Your instructions: Render the lines between the one holding "Task: Click the Home icon in sidebar" and the one holding "tap(277, 175)", inclusive, as a Markdown table with the columns Number and Line, omitting any blank lines.
# Material supplied start
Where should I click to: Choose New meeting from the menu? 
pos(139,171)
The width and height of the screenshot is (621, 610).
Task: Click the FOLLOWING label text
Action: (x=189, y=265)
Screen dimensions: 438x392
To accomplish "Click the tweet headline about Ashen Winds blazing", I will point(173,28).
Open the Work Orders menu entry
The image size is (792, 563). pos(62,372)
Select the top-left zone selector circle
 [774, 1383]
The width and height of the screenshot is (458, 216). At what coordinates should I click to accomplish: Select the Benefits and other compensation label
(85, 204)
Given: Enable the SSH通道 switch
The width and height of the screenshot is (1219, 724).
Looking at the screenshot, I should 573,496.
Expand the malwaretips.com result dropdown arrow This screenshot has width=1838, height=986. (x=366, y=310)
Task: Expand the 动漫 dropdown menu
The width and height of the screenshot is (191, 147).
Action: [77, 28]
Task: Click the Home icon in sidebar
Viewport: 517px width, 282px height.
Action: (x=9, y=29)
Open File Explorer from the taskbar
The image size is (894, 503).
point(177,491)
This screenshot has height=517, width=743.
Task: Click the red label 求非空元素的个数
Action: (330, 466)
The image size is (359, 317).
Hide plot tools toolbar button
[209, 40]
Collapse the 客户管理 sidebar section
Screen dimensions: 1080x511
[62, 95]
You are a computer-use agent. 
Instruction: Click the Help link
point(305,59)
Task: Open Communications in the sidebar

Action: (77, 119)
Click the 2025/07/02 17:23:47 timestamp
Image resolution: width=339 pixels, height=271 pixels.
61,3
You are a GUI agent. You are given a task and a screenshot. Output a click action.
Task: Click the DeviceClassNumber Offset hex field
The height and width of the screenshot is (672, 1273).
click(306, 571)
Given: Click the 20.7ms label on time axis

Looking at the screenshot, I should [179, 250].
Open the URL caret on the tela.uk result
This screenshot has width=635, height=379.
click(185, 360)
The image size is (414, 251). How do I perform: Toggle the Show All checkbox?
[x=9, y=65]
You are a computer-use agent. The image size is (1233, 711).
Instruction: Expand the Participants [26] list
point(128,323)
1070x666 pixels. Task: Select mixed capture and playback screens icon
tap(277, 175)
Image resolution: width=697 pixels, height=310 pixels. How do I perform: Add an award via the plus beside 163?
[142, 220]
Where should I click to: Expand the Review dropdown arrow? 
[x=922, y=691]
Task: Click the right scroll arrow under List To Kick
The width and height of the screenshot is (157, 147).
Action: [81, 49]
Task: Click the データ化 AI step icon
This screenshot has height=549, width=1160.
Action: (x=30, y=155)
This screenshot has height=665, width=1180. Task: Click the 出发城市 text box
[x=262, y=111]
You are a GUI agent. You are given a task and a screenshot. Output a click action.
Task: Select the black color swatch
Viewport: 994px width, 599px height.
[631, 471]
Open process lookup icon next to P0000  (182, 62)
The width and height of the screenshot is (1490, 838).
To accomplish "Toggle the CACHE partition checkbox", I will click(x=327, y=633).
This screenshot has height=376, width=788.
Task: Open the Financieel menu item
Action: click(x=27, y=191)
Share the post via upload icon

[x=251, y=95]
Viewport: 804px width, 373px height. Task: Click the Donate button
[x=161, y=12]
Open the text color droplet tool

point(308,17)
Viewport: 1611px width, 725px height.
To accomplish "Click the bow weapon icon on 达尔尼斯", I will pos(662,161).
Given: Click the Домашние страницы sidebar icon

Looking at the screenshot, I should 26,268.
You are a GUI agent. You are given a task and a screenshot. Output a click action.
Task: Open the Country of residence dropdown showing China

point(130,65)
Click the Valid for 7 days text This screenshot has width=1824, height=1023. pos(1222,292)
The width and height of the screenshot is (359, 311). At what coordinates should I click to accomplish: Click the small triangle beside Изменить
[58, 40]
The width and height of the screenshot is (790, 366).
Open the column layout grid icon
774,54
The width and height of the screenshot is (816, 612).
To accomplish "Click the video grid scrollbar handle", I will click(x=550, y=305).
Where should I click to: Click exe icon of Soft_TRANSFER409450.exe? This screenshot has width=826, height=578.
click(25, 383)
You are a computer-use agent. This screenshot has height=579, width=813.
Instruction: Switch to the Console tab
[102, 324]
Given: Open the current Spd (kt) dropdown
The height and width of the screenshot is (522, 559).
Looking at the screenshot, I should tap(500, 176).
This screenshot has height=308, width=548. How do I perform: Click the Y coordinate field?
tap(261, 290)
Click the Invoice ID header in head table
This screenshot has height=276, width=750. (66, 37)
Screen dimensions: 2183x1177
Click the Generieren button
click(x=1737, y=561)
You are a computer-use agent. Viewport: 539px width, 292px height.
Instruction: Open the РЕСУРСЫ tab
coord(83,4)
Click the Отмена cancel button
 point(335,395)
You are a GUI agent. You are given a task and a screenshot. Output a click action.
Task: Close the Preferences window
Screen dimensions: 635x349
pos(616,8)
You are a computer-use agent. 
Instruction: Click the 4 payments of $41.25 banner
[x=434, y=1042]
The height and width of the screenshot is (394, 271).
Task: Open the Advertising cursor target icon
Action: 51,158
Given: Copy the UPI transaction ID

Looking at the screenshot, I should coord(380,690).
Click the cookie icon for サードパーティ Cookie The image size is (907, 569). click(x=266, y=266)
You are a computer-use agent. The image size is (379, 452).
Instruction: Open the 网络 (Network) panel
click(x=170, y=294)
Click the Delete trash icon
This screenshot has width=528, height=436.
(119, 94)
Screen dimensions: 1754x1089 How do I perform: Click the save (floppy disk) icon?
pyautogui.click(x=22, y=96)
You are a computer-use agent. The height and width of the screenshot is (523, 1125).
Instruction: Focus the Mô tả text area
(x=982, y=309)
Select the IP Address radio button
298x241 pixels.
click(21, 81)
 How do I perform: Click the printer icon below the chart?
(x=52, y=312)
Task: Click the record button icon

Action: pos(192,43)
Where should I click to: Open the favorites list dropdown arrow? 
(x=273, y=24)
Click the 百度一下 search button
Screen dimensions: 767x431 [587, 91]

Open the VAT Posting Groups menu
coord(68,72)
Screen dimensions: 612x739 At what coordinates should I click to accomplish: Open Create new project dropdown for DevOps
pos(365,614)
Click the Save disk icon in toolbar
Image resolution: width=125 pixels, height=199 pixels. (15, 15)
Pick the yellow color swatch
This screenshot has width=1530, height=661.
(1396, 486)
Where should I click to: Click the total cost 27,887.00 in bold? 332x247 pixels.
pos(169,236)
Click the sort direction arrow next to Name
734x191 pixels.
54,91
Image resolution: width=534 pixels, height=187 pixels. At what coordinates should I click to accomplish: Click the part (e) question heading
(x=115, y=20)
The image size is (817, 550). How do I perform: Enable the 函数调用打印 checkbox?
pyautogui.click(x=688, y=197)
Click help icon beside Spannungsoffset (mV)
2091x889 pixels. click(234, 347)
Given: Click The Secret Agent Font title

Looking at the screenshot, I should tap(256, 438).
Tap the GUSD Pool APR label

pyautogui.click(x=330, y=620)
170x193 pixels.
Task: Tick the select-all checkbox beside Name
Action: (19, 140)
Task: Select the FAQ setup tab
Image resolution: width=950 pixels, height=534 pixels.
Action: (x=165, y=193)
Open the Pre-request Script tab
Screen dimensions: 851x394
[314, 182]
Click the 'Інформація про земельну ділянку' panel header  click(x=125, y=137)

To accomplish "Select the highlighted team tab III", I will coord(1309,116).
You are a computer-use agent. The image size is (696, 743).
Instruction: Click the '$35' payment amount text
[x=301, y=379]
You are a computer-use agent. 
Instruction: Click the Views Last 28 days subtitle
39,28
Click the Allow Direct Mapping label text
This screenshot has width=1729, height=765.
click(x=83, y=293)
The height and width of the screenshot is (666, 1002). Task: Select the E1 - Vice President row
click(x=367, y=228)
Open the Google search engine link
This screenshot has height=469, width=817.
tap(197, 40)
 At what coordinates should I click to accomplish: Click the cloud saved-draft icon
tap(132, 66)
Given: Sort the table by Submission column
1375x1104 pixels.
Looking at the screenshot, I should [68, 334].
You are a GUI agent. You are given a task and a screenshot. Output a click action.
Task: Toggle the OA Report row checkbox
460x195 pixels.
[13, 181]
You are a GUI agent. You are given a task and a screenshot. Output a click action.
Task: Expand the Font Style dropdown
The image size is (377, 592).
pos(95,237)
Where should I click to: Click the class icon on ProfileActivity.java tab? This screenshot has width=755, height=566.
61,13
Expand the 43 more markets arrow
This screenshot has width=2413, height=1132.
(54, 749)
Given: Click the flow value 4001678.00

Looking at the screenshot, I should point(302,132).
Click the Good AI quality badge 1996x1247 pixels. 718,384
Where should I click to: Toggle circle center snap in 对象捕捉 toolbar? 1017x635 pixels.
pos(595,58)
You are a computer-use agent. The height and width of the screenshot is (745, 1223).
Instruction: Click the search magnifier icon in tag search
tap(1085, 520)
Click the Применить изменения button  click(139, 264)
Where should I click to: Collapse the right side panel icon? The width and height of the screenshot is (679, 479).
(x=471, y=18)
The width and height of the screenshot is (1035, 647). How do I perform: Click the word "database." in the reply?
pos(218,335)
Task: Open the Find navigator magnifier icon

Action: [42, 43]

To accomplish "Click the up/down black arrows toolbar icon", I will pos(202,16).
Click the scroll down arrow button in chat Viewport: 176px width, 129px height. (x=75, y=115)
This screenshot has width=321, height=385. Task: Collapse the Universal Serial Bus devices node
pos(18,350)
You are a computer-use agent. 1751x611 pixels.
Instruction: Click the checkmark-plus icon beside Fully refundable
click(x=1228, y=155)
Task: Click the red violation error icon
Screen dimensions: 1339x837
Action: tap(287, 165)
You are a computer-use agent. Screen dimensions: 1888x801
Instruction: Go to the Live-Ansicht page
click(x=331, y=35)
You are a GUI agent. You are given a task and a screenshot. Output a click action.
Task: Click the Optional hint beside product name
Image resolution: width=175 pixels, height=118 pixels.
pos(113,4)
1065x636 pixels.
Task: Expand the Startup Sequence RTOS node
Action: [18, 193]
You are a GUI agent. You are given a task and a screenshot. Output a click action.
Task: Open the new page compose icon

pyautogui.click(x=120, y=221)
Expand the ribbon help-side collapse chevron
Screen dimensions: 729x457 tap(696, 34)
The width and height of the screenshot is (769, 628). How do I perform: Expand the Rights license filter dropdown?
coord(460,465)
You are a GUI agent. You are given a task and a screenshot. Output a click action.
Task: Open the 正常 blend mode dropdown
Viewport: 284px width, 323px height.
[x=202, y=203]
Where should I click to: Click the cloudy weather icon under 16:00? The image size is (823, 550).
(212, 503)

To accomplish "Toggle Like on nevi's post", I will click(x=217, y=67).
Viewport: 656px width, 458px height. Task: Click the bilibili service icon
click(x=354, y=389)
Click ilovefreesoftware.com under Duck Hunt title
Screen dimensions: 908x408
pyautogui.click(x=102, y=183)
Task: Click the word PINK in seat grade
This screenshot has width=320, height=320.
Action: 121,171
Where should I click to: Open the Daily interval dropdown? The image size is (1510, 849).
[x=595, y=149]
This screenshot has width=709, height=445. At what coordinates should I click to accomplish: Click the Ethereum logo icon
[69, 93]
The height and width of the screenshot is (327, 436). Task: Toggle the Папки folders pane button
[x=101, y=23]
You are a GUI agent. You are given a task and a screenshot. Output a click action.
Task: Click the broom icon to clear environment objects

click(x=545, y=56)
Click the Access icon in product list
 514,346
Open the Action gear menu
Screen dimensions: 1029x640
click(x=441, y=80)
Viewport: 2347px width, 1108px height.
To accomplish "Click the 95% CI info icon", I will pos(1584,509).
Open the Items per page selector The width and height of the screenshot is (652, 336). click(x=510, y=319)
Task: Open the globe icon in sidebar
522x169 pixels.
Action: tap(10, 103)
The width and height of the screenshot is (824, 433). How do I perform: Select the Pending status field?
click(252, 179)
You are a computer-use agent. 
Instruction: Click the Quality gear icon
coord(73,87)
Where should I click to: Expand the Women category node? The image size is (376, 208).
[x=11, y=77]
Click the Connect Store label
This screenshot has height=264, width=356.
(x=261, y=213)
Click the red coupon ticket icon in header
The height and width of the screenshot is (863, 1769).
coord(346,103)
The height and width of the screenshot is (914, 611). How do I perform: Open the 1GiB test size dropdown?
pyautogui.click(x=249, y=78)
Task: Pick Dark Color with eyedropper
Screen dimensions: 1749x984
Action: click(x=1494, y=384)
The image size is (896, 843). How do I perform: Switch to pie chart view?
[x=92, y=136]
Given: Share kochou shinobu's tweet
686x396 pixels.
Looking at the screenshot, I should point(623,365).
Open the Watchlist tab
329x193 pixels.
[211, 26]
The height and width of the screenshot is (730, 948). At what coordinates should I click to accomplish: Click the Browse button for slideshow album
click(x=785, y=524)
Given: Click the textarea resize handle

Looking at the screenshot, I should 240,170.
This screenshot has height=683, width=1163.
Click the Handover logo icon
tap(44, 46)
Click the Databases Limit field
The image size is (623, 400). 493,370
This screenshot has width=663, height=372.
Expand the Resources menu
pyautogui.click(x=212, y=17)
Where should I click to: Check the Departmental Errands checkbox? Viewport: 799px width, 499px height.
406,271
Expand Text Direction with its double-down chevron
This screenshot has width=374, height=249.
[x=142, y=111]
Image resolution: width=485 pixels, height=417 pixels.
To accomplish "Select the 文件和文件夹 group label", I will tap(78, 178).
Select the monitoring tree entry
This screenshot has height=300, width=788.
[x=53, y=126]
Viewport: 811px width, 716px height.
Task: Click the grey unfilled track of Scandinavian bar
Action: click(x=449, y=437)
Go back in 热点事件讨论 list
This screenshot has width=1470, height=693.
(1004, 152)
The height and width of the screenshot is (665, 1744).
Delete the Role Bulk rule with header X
# Material supplied end
Result for this exercise:
| Number | Line |
|---|---|
| 1 | Task: Click the Home icon in sidebar |
| 2 | Viewport: 517px width, 282px height. |
| 3 | Action: (x=9, y=29) |
| 4 | Open File Explorer from the taskbar |
| 5 | The image size is (894, 503). |
| 6 | point(177,491) |
| 7 | This screenshot has height=517, width=743. |
| 8 | Task: Click the red label 求非空元素的个数 |
| 9 | Action: (330, 466) |
| 10 | The image size is (359, 317). |
| 11 | Hide plot tools toolbar button |
| 12 | [209, 40] |
| 13 | Collapse the 客户管理 sidebar section |
| 14 | Screen dimensions: 1080x511 |
| 15 | [62, 95] |
| 16 | You are a computer-use agent.  |
| 17 | Instruction: Click the Help link |
| 18 | point(305,59) |
| 19 | Task: Open Communications in the sidebar |
| 20 | Action: (77, 119) |
| 21 | Click the 2025/07/02 17:23:47 timestamp |
| 22 | Image resolution: width=339 pixels, height=271 pixels. |
| 23 | 61,3 |
| 24 | You are a GUI agent. You are given a task and a screenshot. Output a click action. |
| 25 | Task: Click the DeviceClassNumber Offset hex field |
| 26 | The height and width of the screenshot is (672, 1273). |
| 27 | click(306, 571) |
| 28 | Given: Click the 20.7ms label on time axis |
| 29 | Looking at the screenshot, I should [179, 250]. |
| 30 | Open the URL caret on the tela.uk result |
| 31 | This screenshot has width=635, height=379. |
| 32 | click(185, 360) |
| 33 | The image size is (414, 251). How do I perform: Toggle the Show All checkbox? |
| 34 | [x=9, y=65] |
| 35 | You are a computer-use agent. The image size is (1233, 711). |
| 36 | Instruction: Expand the Participants [26] list |
| 37 | point(128,323) |
| 38 | 1070x666 pixels. Task: Select mixed capture and playback screens icon |
| 39 | tap(277, 175) |